Imágenes

ROLANDO PÉREZ BETANCOURT

Una imagen lleva a la otra tal si fuera un suceder de puertas abriéndose a lo largo de un túnel.

La televisión muestra a una madre árabe clamando por un hijo. Lleva años sin verlo y casi le bastaría con estirar una mano para llegar hasta él. Y por supuesto que lo haría si no mediaran cercas y armas de fuego y ese despojamiento de la dignidad, en nombre de la bendita seguridad occidental, en que se ha convertido el usurpado pedazo de tierra hacia el cual dirige la mirada.

La base vista por la televisión conduce a otras imágenes apreciadas en el cine durante el último Festival: El camino a Guantánamo, o la historia de tres pobres muchachos paquistaníes que, tras dos años de humillaciones y torturas, regresan a la vida sin que hasta ahora nadie les haya ofrecido una disculpa por el "error" carcelario.

Y del cine, de nuevo a la televisión: un breve fragmento en que se ve al ex presidente de Iraq camino a la horca (secuencia que cámaras clandestinas se ocuparán de ampliar y difundir a través de Internet, de manera que se puedan apreciar los segundos finales en que algunos gritan contra el reo, pero también el hombre enfrentando la muerte con dignidad).

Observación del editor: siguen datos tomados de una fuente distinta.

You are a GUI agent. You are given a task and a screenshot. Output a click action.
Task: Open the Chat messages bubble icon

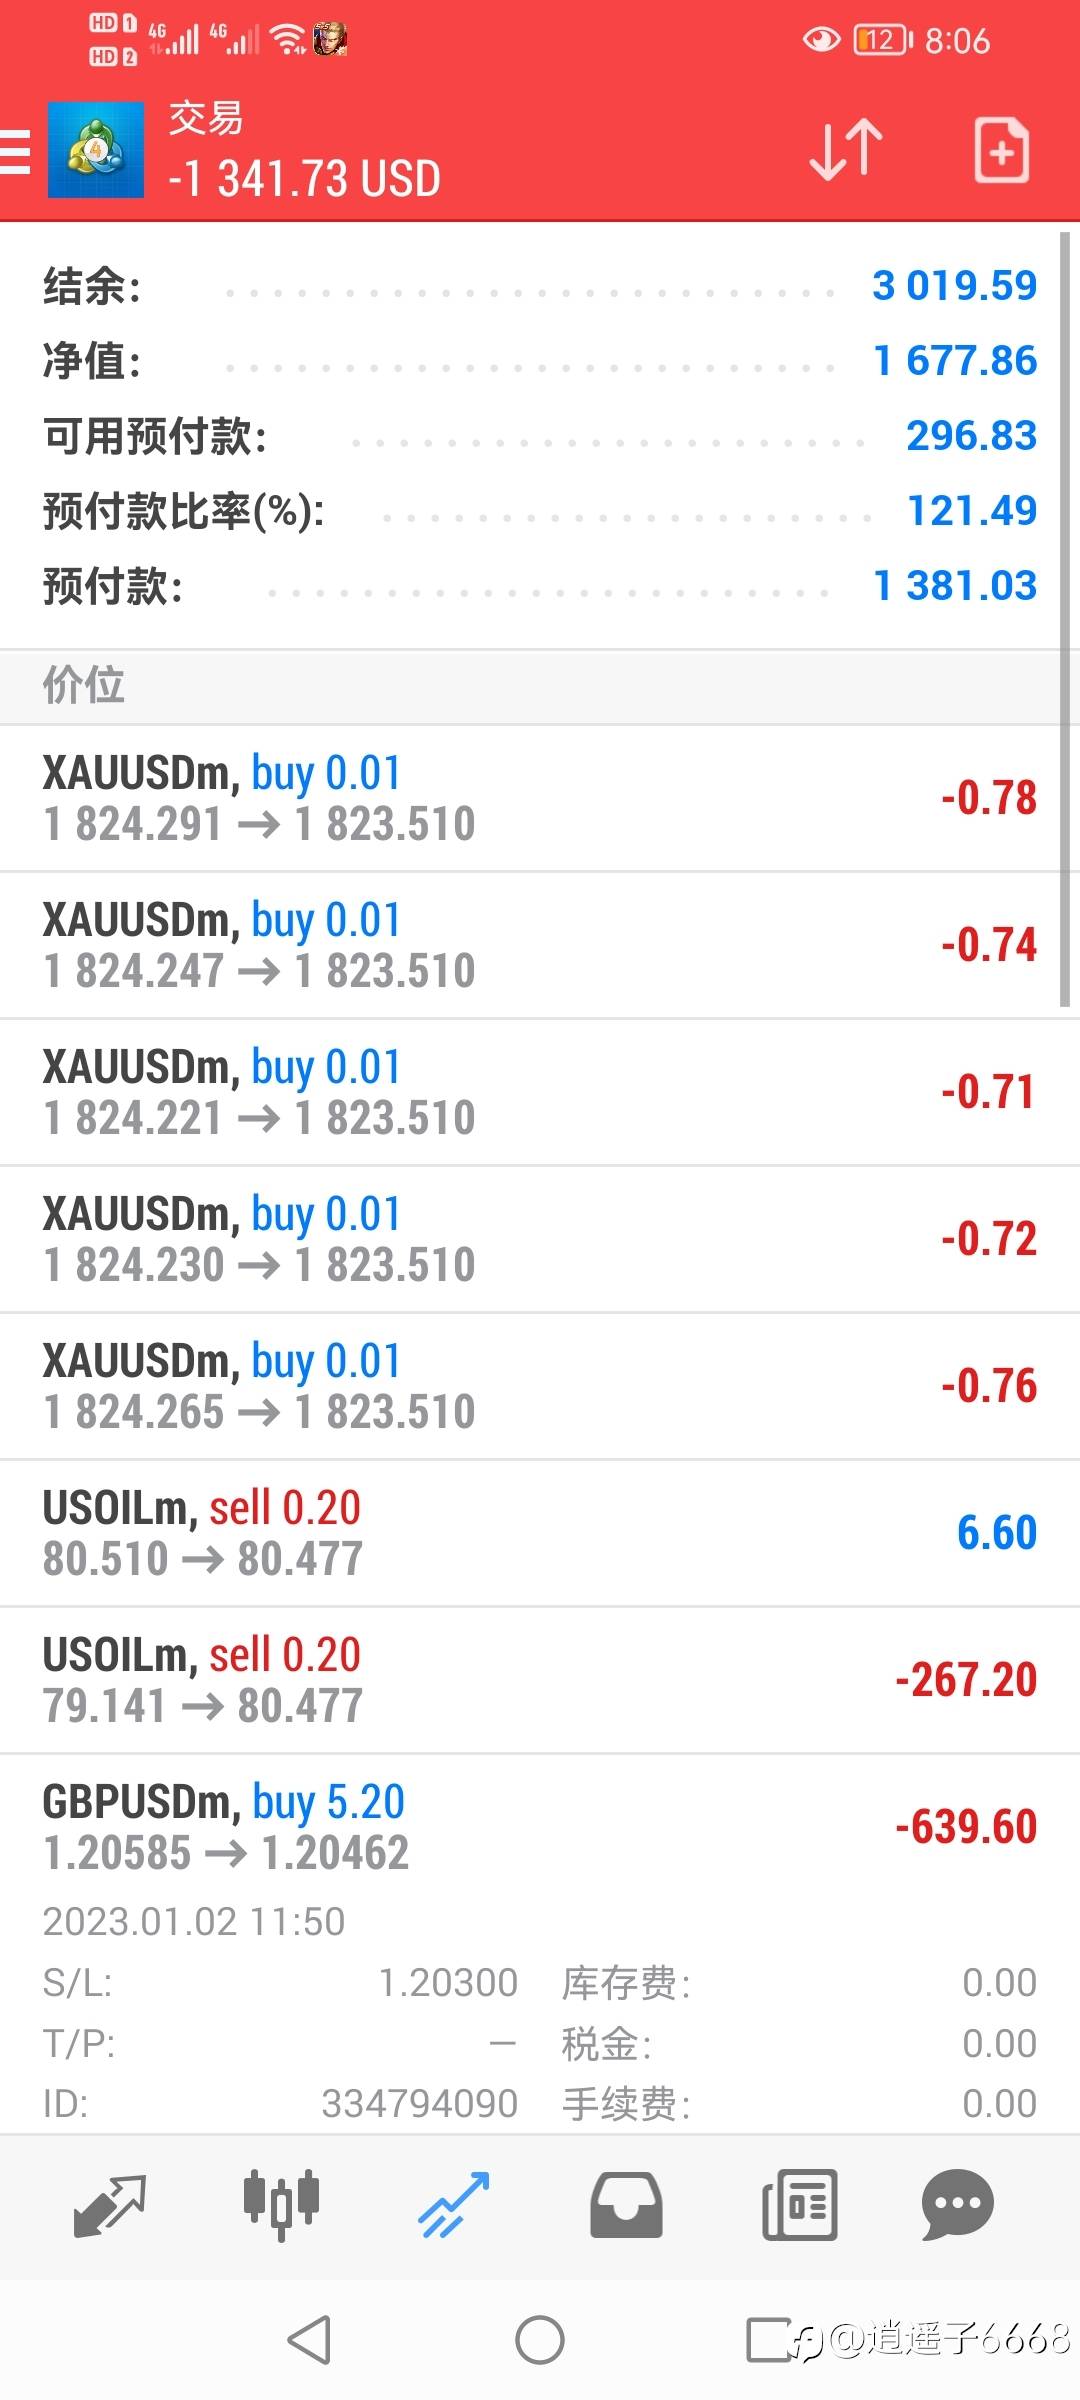[x=957, y=2204]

Desde hace días la hechura de ese patíbulo no se me aparta de la cabeza.

Y junto con ella, un caudal de imágenes acumuladas a lo largo de casi cuatro años: bombardeos, invasión, destrucciones, cuadros desgarradores de niños muriéndose en brazos de sus padres; ancianos que miran al cielo como preguntándose qué tipo de Apocalipsis es ese que ahora les llega, el llanto y las maldiciones regando por igual los anocheceres.

Al unísono, cifras progresivas rebotando desde el blanco y negro de las letras: diez mil, veinte mil, cien mil, nadie sabe cuántos civiles asesinados en Iraq desde el comienzo de la invasión y más de tres mil hogares norteamericanos llorando la muerte de unos soldados —la mayor parte menores de treinta años— embarcados en una contienda que nunca conocerá el sabor de la victoria.

Imágenes sucediéndose a lo largo de un túnel en cuyo final, de nuevo, aparece —no en la televisión, no en el cine, solo en mi mente— la imagen del cadalso a la espera de un gran culpable, ya sin embozos, conocido por muchos, pero que debatiéndose entre mentiras y nuevas promesas, todavía no comparece.